Method in storytelling

The surprise factor is a technique used in storytelling to produce a visceral reaction from the audience. It is created by telling a story in a way which creates a certain perception of events which is then revealed to be false often in exact opposition to original perception. The term most often refers to its use in many forms of humour which provides the audience with the twist or punch line, intended to elicit amusement. However it can also be used to elicit a tragic reaction, rather than a comic one.

It has been theorised that the essence of humour lies in two elements or factors, the relevance factor, and the surprise factor. First, it is necessary to present something familiar or relevant to the audience. This accounts for gaining the involvement and scrutiny of the audience, who may believe they know the natural follow-through thoughts or conclusion. Next, the actual amusement results from the presentation of some twist on what the audience expected, or else from interpreting the original situation in an unexpected way. These twists and unexpected interpretations may be summarized as the surprise factor.

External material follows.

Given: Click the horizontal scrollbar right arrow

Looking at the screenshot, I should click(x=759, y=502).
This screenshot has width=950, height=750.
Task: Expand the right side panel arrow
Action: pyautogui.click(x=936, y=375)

For this reason, knowing a punch line in advance, or some situation which would flub the delivery of the punchline, can destroy the surprise factor, and in turn destroy the entertainment value or amusement the joke may have otherwise provided; such information is known in some contexts as a spoiler. On the other hand, a person previously holding the same unexpected conclusions or secret perspectives as the comedian could derive amusement from hearing those same thoughts expressed and elaborated. That there is commonality, unity of thought, and an ability to openly analyze and express these (where secrecy and inhibited exploration was previously thought necessary) can be the surprise factor in these situations. This phenomenon explains much of the success of comedians who deal with same-gender and same-culture audiences on gender conflicts and cultural topics, respectively.